Task prompt
Copy out every line in the entries below that contains the string "width", matching its case exactly.

The records

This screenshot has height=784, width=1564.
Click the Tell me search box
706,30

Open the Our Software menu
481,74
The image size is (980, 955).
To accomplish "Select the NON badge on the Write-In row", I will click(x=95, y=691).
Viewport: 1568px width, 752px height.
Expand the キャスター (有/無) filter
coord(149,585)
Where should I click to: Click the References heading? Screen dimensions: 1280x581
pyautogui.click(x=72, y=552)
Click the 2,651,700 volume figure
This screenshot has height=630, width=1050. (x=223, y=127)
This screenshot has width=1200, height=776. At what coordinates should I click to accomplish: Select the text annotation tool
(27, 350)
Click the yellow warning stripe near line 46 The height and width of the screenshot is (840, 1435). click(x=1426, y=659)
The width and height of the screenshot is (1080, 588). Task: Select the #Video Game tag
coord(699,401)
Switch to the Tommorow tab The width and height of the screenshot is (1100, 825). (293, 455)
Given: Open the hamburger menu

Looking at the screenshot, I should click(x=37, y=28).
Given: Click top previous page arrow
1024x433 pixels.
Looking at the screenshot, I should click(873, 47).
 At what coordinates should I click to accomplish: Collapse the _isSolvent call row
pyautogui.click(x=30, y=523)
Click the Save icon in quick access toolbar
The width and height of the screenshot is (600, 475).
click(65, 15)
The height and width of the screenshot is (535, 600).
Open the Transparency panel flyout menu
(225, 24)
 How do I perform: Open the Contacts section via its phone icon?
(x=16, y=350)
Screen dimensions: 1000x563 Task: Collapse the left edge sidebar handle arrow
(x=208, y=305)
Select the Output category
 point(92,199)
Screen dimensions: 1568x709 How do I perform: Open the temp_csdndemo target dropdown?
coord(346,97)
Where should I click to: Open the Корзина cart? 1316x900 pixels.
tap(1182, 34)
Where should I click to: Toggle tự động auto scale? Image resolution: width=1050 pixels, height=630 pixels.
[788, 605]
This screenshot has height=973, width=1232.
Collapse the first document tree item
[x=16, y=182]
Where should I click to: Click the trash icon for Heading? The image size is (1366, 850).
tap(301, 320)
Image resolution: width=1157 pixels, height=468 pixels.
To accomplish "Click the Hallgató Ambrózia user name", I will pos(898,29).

Result for this exercise
This screenshot has height=784, width=1564.
Viewport: 1568px width, 752px height.
This screenshot has height=630, width=1050. (x=223, y=127)
This screenshot has width=1200, height=776. At what coordinates should I click to accomplish: Select the text annotation tool
Click the yellow warning stripe near line 46 The height and width of the screenshot is (840, 1435). click(x=1426, y=659)
The width and height of the screenshot is (1080, 588). Task: Select the #Video Game tag
Switch to the Tommorow tab The width and height of the screenshot is (1100, 825). (293, 455)
The width and height of the screenshot is (600, 475).
The height and width of the screenshot is (535, 600).
Where should I click to: Toggle tự động auto scale? Image resolution: width=1050 pixels, height=630 pixels.
This screenshot has height=973, width=1232.
Image resolution: width=1157 pixels, height=468 pixels.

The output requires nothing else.